**WHAT YOU ARE ASKED TO DO**
Print all the records exactly as they stand.

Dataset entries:

*** Begin section ***

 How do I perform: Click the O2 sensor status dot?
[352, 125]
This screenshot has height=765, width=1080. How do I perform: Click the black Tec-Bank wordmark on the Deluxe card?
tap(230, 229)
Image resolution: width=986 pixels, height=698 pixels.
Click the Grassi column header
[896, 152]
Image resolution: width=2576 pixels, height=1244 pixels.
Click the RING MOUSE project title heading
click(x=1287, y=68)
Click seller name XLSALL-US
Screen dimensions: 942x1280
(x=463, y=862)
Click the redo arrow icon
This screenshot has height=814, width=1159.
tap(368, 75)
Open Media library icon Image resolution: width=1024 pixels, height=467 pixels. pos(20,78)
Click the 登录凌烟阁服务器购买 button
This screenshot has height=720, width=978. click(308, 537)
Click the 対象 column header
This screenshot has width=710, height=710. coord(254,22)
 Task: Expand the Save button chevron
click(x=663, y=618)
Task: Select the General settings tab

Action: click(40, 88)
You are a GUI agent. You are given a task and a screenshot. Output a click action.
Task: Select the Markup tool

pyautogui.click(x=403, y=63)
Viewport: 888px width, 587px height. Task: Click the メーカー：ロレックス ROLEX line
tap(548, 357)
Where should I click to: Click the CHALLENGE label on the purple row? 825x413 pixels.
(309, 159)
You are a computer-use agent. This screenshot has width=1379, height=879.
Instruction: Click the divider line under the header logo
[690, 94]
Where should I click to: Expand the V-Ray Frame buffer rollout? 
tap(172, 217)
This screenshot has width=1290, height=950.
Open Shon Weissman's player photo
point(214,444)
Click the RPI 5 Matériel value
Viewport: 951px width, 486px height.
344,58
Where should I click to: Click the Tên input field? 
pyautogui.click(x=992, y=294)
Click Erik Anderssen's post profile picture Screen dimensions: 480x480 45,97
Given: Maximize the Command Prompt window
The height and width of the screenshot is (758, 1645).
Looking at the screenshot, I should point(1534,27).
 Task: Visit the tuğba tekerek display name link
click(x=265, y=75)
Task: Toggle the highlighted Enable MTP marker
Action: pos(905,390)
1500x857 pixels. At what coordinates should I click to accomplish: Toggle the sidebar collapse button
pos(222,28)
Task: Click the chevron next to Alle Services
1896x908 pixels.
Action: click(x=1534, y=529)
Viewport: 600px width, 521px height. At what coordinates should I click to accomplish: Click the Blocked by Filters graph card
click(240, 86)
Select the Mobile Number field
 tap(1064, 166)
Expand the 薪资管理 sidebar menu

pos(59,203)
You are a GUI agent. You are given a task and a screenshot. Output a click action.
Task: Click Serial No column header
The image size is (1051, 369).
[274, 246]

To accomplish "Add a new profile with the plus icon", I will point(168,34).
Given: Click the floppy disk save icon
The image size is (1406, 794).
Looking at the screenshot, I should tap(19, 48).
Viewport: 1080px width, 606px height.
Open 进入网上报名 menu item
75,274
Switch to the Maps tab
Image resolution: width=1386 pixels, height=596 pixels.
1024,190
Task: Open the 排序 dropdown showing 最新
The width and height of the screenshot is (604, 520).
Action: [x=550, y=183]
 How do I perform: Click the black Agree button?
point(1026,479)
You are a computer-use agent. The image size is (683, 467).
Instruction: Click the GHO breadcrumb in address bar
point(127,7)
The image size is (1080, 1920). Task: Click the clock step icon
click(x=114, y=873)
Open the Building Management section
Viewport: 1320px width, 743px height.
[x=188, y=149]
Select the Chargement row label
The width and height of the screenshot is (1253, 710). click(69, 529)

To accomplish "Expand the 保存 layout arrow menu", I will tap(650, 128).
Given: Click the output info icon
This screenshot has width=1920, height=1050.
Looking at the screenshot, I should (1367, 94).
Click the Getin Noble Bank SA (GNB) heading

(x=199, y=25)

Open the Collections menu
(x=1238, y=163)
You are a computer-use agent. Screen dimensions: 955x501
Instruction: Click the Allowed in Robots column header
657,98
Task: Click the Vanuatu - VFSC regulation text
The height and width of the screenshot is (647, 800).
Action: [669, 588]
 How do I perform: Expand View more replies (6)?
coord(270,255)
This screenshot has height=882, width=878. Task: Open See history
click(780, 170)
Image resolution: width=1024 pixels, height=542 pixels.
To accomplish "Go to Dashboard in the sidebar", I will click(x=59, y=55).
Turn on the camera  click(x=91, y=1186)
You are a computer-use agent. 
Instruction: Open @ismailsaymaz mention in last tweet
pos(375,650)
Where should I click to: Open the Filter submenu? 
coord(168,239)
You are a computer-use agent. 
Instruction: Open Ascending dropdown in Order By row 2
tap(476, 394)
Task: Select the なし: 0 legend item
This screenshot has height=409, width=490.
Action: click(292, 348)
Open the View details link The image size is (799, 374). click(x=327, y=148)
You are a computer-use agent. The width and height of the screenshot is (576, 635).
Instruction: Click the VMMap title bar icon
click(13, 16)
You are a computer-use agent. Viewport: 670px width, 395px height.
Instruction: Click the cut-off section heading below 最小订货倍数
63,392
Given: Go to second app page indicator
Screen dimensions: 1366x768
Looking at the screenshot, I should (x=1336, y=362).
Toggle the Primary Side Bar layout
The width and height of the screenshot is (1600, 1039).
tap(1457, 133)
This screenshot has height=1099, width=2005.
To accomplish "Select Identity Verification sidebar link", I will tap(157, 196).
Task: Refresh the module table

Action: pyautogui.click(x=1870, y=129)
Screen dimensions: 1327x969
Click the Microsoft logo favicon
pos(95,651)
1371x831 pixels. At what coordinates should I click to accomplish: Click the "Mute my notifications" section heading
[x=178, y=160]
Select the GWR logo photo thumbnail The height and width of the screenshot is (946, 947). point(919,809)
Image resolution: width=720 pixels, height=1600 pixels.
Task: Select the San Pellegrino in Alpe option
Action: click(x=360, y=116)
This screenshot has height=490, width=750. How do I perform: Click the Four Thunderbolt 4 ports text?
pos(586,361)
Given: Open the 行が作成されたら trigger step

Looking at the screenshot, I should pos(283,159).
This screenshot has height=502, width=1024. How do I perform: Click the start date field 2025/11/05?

*** End section ***

**RESULT FOR THIS TASK**
 How do I perform: Click the O2 sensor status dot?
[352, 125]
This screenshot has height=765, width=1080. How do I perform: Click the black Tec-Bank wordmark on the Deluxe card?
tap(230, 229)
Image resolution: width=986 pixels, height=698 pixels.
Click the Grassi column header
[896, 152]
Image resolution: width=2576 pixels, height=1244 pixels.
Click the RING MOUSE project title heading
click(x=1287, y=68)
Click seller name XLSALL-US
Screen dimensions: 942x1280
(x=463, y=862)
Click the redo arrow icon
This screenshot has height=814, width=1159.
tap(368, 75)
Open Media library icon Image resolution: width=1024 pixels, height=467 pixels. pos(20,78)
Click the 登录凌烟阁服务器购买 button
This screenshot has height=720, width=978. click(308, 537)
Click the 対象 column header
This screenshot has width=710, height=710. coord(254,22)
 Task: Expand the Save button chevron
click(x=663, y=618)
Task: Select the General settings tab

Action: click(40, 88)
You are a GUI agent. You are given a task and a screenshot. Output a click action.
Task: Select the Markup tool

pyautogui.click(x=403, y=63)
Viewport: 888px width, 587px height. Task: Click the メーカー：ロレックス ROLEX line
tap(548, 357)
Where should I click to: Click the CHALLENGE label on the purple row? 825x413 pixels.
(309, 159)
You are a computer-use agent. This screenshot has width=1379, height=879.
Instruction: Click the divider line under the header logo
[690, 94]
Where should I click to: Expand the V-Ray Frame buffer rollout? 
tap(172, 217)
This screenshot has width=1290, height=950.
Open Shon Weissman's player photo
point(214,444)
Click the RPI 5 Matériel value
Viewport: 951px width, 486px height.
344,58
Where should I click to: Click the Tên input field? 
pyautogui.click(x=992, y=294)
Click Erik Anderssen's post profile picture Screen dimensions: 480x480 45,97
Given: Maximize the Command Prompt window
The height and width of the screenshot is (758, 1645).
Looking at the screenshot, I should point(1534,27).
 Task: Visit the tuğba tekerek display name link
click(x=265, y=75)
Task: Toggle the highlighted Enable MTP marker
Action: pos(905,390)
1500x857 pixels. At what coordinates should I click to accomplish: Toggle the sidebar collapse button
pos(222,28)
Task: Click the chevron next to Alle Services
1896x908 pixels.
Action: click(x=1534, y=529)
Viewport: 600px width, 521px height. At what coordinates should I click to accomplish: Click the Blocked by Filters graph card
click(240, 86)
Select the Mobile Number field
 tap(1064, 166)
Expand the 薪资管理 sidebar menu

pos(59,203)
You are a GUI agent. You are given a task and a screenshot. Output a click action.
Task: Click Serial No column header
The image size is (1051, 369).
[274, 246]

To accomplish "Add a new profile with the plus icon", I will point(168,34).
Given: Click the floppy disk save icon
The image size is (1406, 794).
Looking at the screenshot, I should tap(19, 48).
Viewport: 1080px width, 606px height.
Open 进入网上报名 menu item
75,274
Switch to the Maps tab
Image resolution: width=1386 pixels, height=596 pixels.
1024,190
Task: Open the 排序 dropdown showing 最新
The width and height of the screenshot is (604, 520).
Action: [x=550, y=183]
 How do I perform: Click the black Agree button?
point(1026,479)
You are a computer-use agent. The image size is (683, 467).
Instruction: Click the GHO breadcrumb in address bar
point(127,7)
The image size is (1080, 1920). Task: Click the clock step icon
click(x=114, y=873)
Open the Building Management section
Viewport: 1320px width, 743px height.
[x=188, y=149]
Select the Chargement row label
The width and height of the screenshot is (1253, 710). click(69, 529)

To accomplish "Expand the 保存 layout arrow menu", I will tap(650, 128).
Given: Click the output info icon
This screenshot has width=1920, height=1050.
Looking at the screenshot, I should (1367, 94).
Click the Getin Noble Bank SA (GNB) heading

(x=199, y=25)

Open the Collections menu
(x=1238, y=163)
You are a computer-use agent. Screen dimensions: 955x501
Instruction: Click the Allowed in Robots column header
657,98
Task: Click the Vanuatu - VFSC regulation text
The height and width of the screenshot is (647, 800).
Action: [669, 588]
 How do I perform: Expand View more replies (6)?
coord(270,255)
This screenshot has height=882, width=878. Task: Open See history
click(780, 170)
Image resolution: width=1024 pixels, height=542 pixels.
To accomplish "Go to Dashboard in the sidebar", I will click(x=59, y=55).
Turn on the camera  click(x=91, y=1186)
You are a computer-use agent. 
Instruction: Open @ismailsaymaz mention in last tweet
pos(375,650)
Where should I click to: Open the Filter submenu? 
coord(168,239)
You are a computer-use agent. 
Instruction: Open Ascending dropdown in Order By row 2
tap(476, 394)
Task: Select the なし: 0 legend item
This screenshot has height=409, width=490.
Action: click(292, 348)
Open the View details link The image size is (799, 374). click(x=327, y=148)
You are a computer-use agent. The width and height of the screenshot is (576, 635).
Instruction: Click the VMMap title bar icon
click(13, 16)
You are a computer-use agent. Viewport: 670px width, 395px height.
Instruction: Click the cut-off section heading below 最小订货倍数
63,392
Given: Go to second app page indicator
Screen dimensions: 1366x768
Looking at the screenshot, I should (x=1336, y=362).
Toggle the Primary Side Bar layout
The width and height of the screenshot is (1600, 1039).
tap(1457, 133)
This screenshot has height=1099, width=2005.
To accomplish "Select Identity Verification sidebar link", I will tap(157, 196).
Task: Refresh the module table

Action: pyautogui.click(x=1870, y=129)
Screen dimensions: 1327x969
Click the Microsoft logo favicon
pos(95,651)
1371x831 pixels. At what coordinates should I click to accomplish: Click the "Mute my notifications" section heading
[x=178, y=160]
Select the GWR logo photo thumbnail The height and width of the screenshot is (946, 947). point(919,809)
Image resolution: width=720 pixels, height=1600 pixels.
Task: Select the San Pellegrino in Alpe option
Action: click(x=360, y=116)
This screenshot has height=490, width=750. How do I perform: Click the Four Thunderbolt 4 ports text?
pos(586,361)
Given: Open the 行が作成されたら trigger step

Looking at the screenshot, I should pos(283,159).
This screenshot has height=502, width=1024. How do I perform: Click the start date field 2025/11/05?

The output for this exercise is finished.